The former is the key flag. The latter is more difficult to assess, and can only be discerned by a close look at director’s relationship to teachers —e.g. mentorship re best ways to relate sensitively to kids, degree of teacher autonomy allowed— even just the degree of camaraderie among teachers can be giveaway re: how much top-down stdzn is being applied.
But do pay attention to type & # of tables/ desks/ chairs – keeping in mind that this is an age-group that is not generally comfortable in chairs/ desks for long periods of time- & that mid/wkg & even higher-midclass students are likely to be there for up to 10- hrs: they’ll all have cots, but good to view whether naptimes are perfunctory, or perhaps long, w/ lowered lights & soft music.
Yes, nap time is so important! One of my principals (who was new and had only taught 4th grade for a few years) was surprised to learn I had three-year-olds who needed a two hour nap. And concerned – mustn’t waste precious instructional time on naps! I told her at home they napped for two hours. It was an “extended day” program (7:30am-4:00pm), too, so plenty of time for learning. Like I said, not really rocket science. We have lost the plot.

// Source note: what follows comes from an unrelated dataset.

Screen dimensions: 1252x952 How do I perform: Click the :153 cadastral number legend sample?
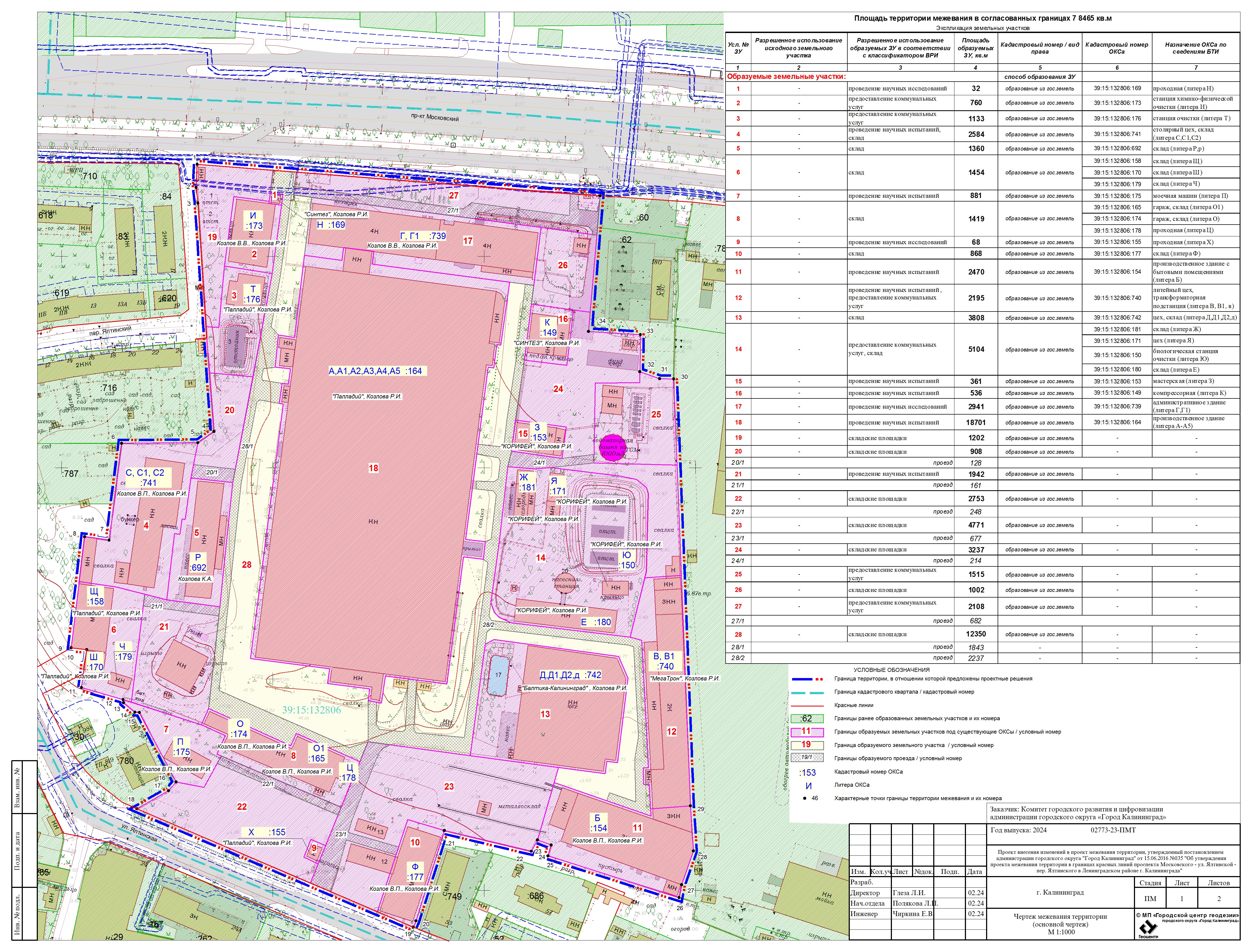point(808,772)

One of the biggest issues with charter schools is that of governance. Right-wingers, of course, think that individuals (for example, owners or C-level managers in companies) should make the decisions about everything. And in charter schools, that’s how it usually is. The owner makes the decisions. He or she might have a board, but that board is not elected. The board is packed with the owner’s spouse, mistresses or boy toys, golfing buddies, and ne’er-do-well cousins. And here’s one of the many problems with that. Even if the charter owner happens to be a person of goodwill who is not primarily interested in using the school finance mechanism for self-dealing (there might be some of those), individuals get enthusiasms, sometimes these are wrong-headed, and that’s why we need checks and balances. In a charter, if the owner/CEO of the management company reads a blurb in Exploiting Workers Daily about grading on a curve and decides that this is just peachy, he or she will fire off a memo, and suddenly, grading on a curve will become law throughout the school or school system, for everything, and heads will roll if the PE Coach doesn’t grade the dribbling exercise on a curve. Now, the chances are that neither the CEO nor the teachers know how to standardize scores so that they can actually be graded in this way, so the edict is a recipe for confusion, and there are other problems. If a test is easy, grading on a curve unfairly punishes kids whose scores aren’t much different from those of their classmates, for one example, and though there are common guidelines for setting cut scores on a normal distribution of scores, these are rough, not apply well in all cases, and can be unknown or ignored, for another example. Multiply this kind of thing many, many times, and you end up with the quotidian absurdity of life in an autocracy. This why TEACHERS NEED TO RUN THEIR SCHOOLS and why we need elected boards and superintendents.
In many areas, Deform Orthodoxy tells us, the US is falling behind. But in monetizing our children, we are leaps and bounds ahead. Never too soon to start squeezing capital out the Human Capital!